Selected text →
--------------------------------------------------

Stadium in Nea Filadelfeia, Greece

Agia Sophia Stadium (/el/), also known as Allwyn Arena for sponsorship reasons and as AEK Arena for UEFA competitions, is the home stadium of AEK Athens. With an all-seater capacity of 32,500 it is the third largest football stadium overall in Greece. It is located in Nea Filadelfeia, a northwestern suburb of Athens, Greece. The stadium is built on the same site of the former Nikos Goumas Stadium. The construction of the Agia Sophia Stadium was completed in October 2022. It is the newest stadium built in Greece.

The stadium hosted the 2024 UEFA Europa Conference League final on 29 May 2024.

==Name==
The original name of the stadium, Agia Sophia, named after the Byzantine-built former Orthodox cathedral Hagia Sophia, was picked in order to commemorate the roots of the club from the city of Constantinople (present day Istanbul). The commercial name of the stadium, OPAP Arena, was picked after OPAP – Greek Organisation of Football Prognostics S.A. secured the naming rights for five years, starting from 2022 onwards. In early 2026, after OPAP rebranded to Allwyn, the stadium’s commercial name was accordingly changed to Allwyn Arena. As UEFA does not allow for stadiums to be named after a sponsor, AEK Arena is used for the European governing body's competitions.

==History==

In 1926, land in Nea Filadelfeia that was originally set aside for refugee housing was donated as a training ground for the Greek refugees. A stadium was built at the site in 1930, named "Nikos Goumas", and became the home ground of AEK Athens FC.

In 2003, Giannis Granitsas, president of AEK at the time, advocated for demolishing the stadium at the interest of erecting a new one at the same location, citing that the stadium was seriously damaged from the 1999 Athens earthquake. His plan was to build a new stadium at the same site, which would include also a basketball indoor hall and a mall. The goal was for the stadium to be ready in time for the 2004 Summer Olympics.

However, shortly before the construction of the new stadium was to commence, it was halted by the Council of State, which decided that the construction plans of the stadium were contrary to the Constitution of Greece.

In 2005, Dimitris Melissanidis was a candidate for the presidency of AEK, and presented a plan for the construction of a stadium at the area of Nikos Goumas, bearing the name Agia Sophia. However, he lost the elections.

--------------------------------------------------

Supplied records →

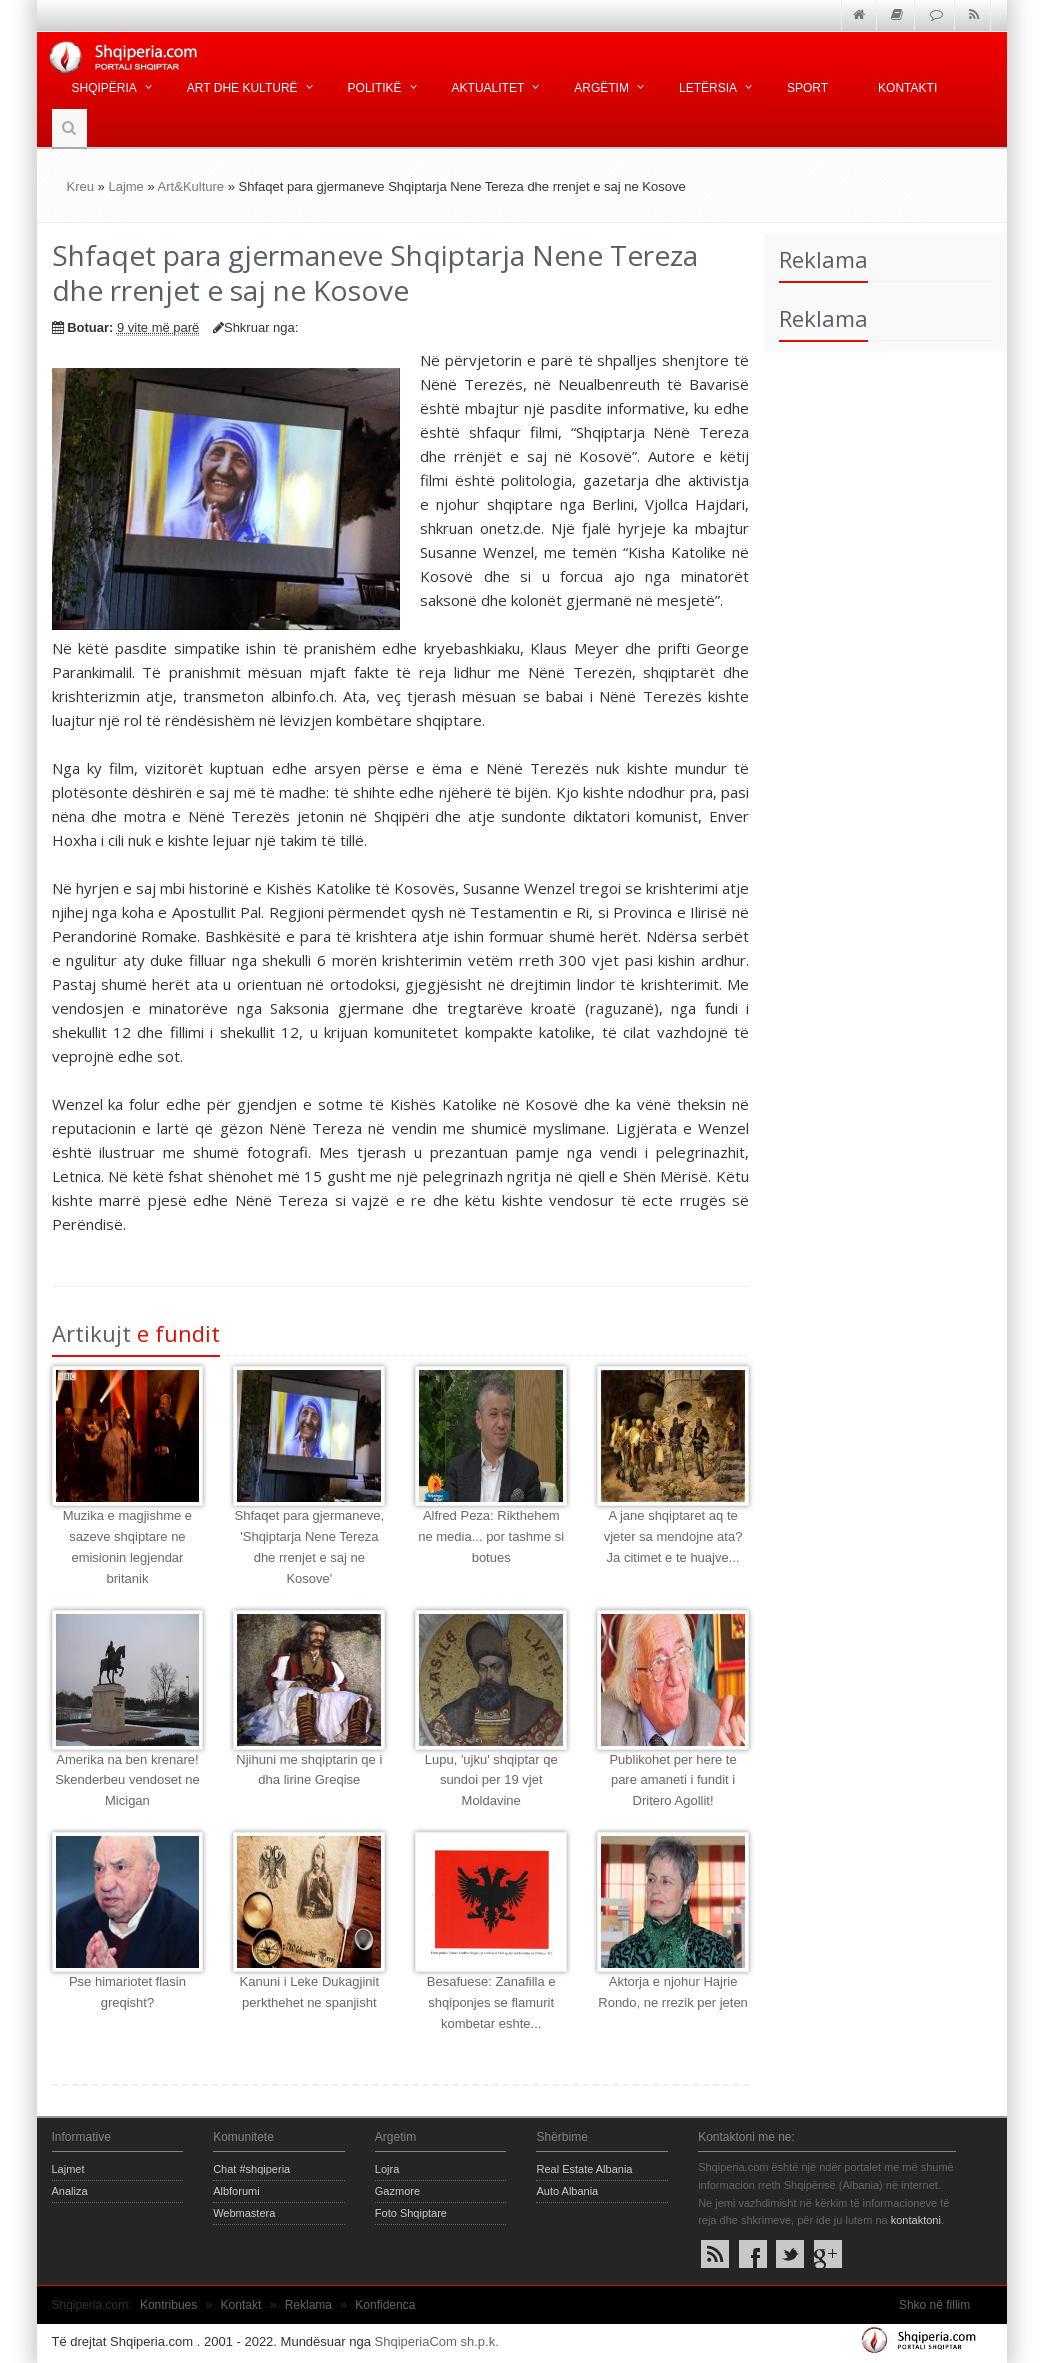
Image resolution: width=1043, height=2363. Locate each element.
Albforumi (236, 2191)
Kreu (80, 186)
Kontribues (168, 2305)
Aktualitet (488, 88)
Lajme (125, 186)
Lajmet (68, 2169)
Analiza (70, 2191)
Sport (807, 88)
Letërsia (708, 88)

--------------------------------------------------

Job → Extend the article on Agia Sophia Stadium, beginning directly after its closing sentence about Dimitris Melissanidis losing the 2005 elections.

Response to the exercise →
In 2007, AEK Athens FC's president Demis Nikolaidis was developing a project to build a 50,000-capacity stadium at Ano Liosia. The plan was canceled due to a lack of fan support and lack of funds.

After the bankruptcy and relegation of AEK Athens FC in 2013, Dimitris Melissanidis took up the reorganization of the club and re-introduced the plan of Hagia Sophia in a press conference held on 10 July 2013.

The first presentation of the stadium took place on 2 October 2013 in the Miltos Kountouras hall at the Nea Filadelfeia High School. The project manager of the stadium Dimitris Andriopoulos announced the first features and facilities. The stadium will fulfill the criteria to be a four-category in the UEFA stadium categories, it will have a capacity of 32,500 and will have 40 suites. There will be a museum about the Greek refugees who left from Asia Minor in 1922. It will offer 1,500–2,000 jobs during its construction and 250,400 permanent jobs when it was constructed. The stadium's construction was expected to begin in 2014 and finish by 2015. The first images of the stadium were also exposed. The stadium is designed after the Walls of Constantinople where the club originated from, and it will resemble a castle from the outside.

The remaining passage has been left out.